**What this task involves**
Retype the lines below, from the line containing "Task: Click the Średnio column header" through the end of the records, without any change. Omit the pictures from your answer.

Begin Available records

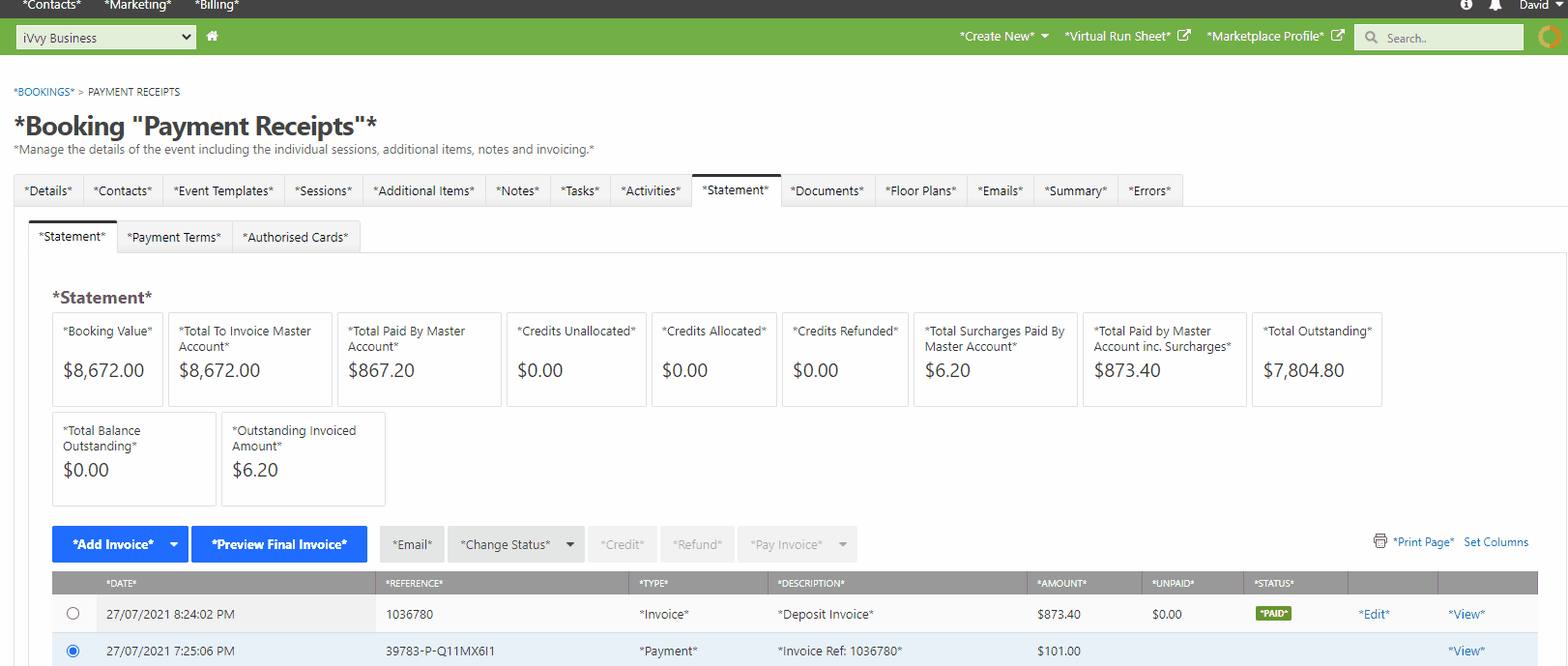
Task: Open the Add Invoice dropdown arrow
Action: click(174, 544)
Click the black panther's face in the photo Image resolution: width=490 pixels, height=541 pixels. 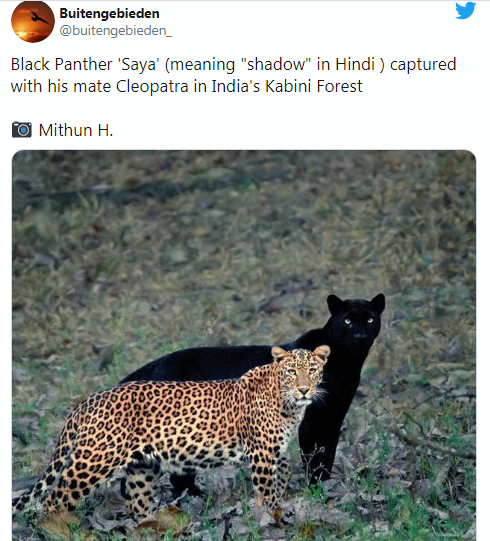357,321
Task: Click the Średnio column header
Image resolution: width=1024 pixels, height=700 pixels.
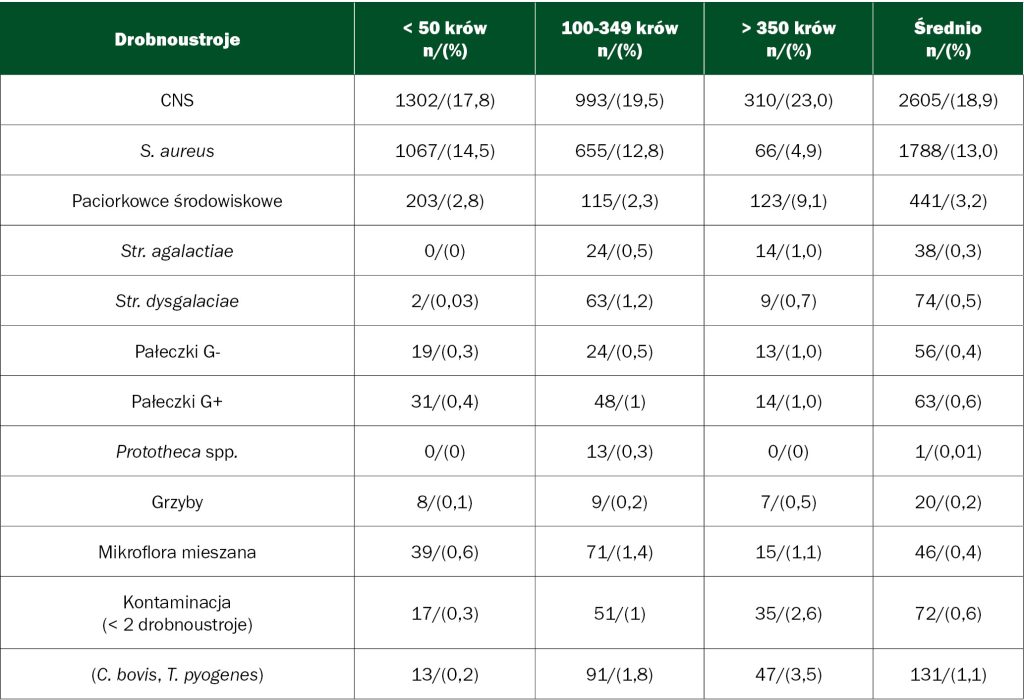Action: (947, 40)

End Available records

**Answer to the problem**
Task: Click the Średnio column header
Image resolution: width=1024 pixels, height=700 pixels.
Action: (947, 40)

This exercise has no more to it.